Exercise directions
Reproduce only this range: the line holding "Subscribe (384, 1264)" through the last line of the data below, both included, exactly, with no pictures.

Material for this exercise Start Marker

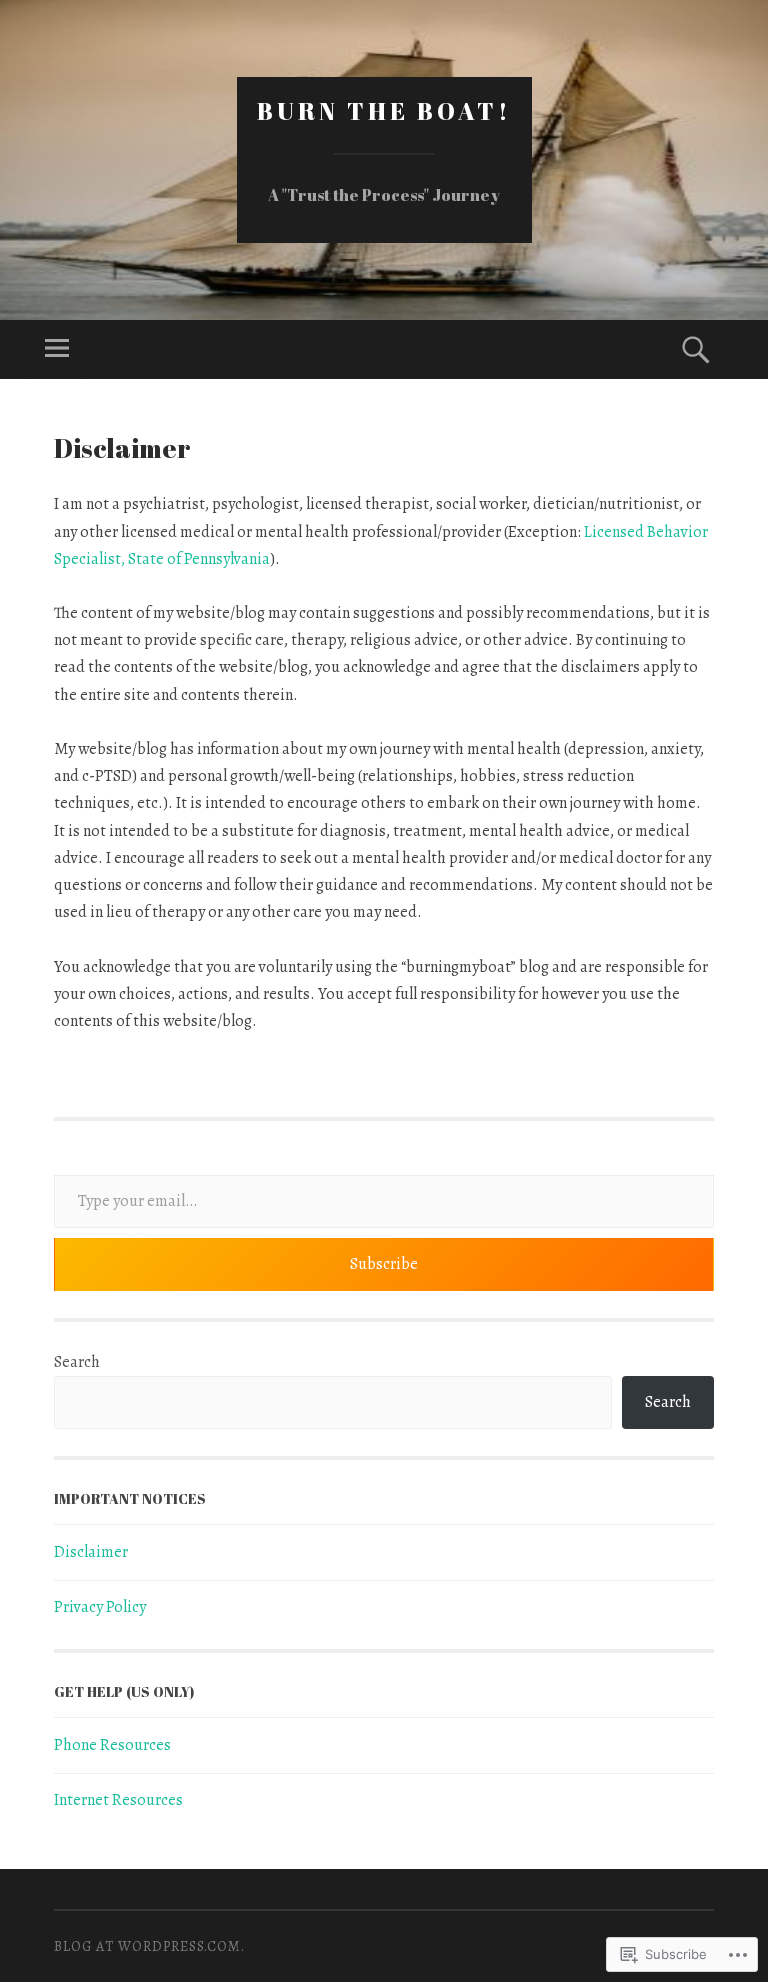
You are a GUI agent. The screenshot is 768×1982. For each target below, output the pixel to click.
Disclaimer (91, 1552)
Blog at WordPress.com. (149, 1946)
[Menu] (57, 349)
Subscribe (384, 1264)
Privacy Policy (100, 1607)
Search (77, 1362)
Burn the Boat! (384, 111)
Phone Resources (112, 1745)
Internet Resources (118, 1800)
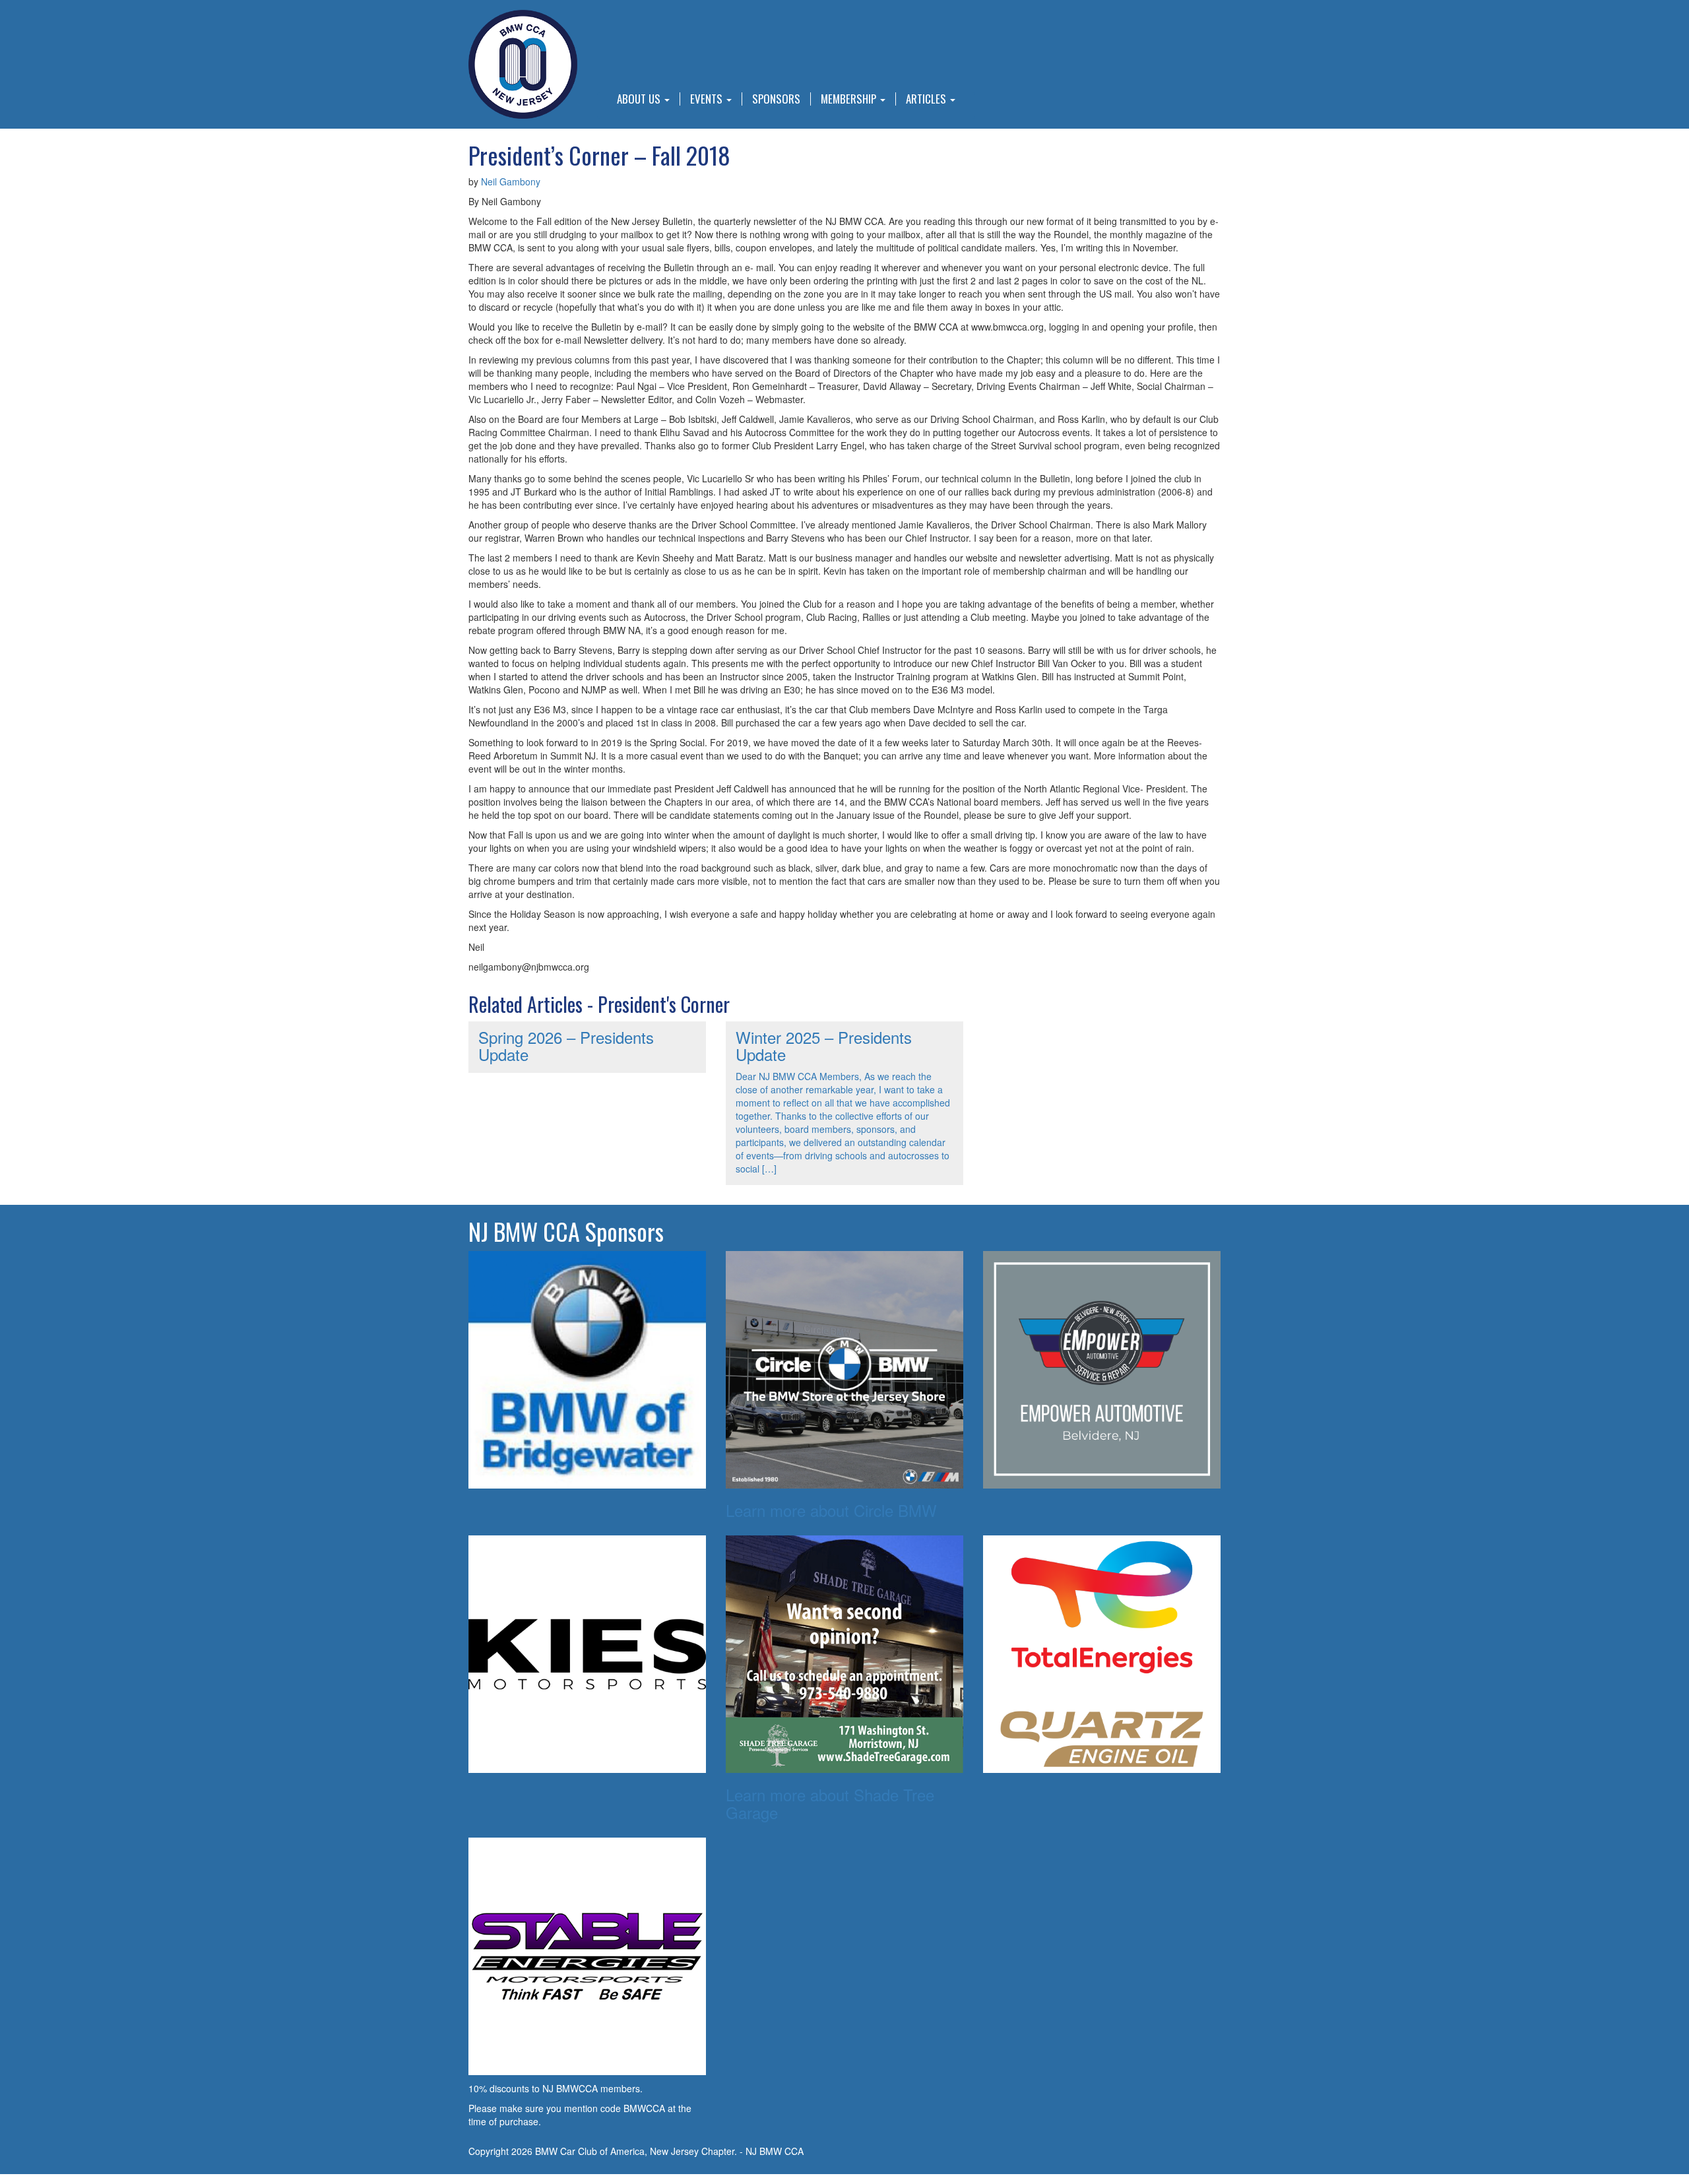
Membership (850, 99)
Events (707, 99)
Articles (927, 99)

Material for this exercise End Marker

Solution for this exercise
Subscribe (384, 1264)
Privacy Policy (100, 1607)
Search (77, 1362)
Burn the Boat! (384, 111)
Phone Resources (112, 1745)
Internet Resources (118, 1800)
Membership (850, 99)
Events (707, 99)
Articles (927, 99)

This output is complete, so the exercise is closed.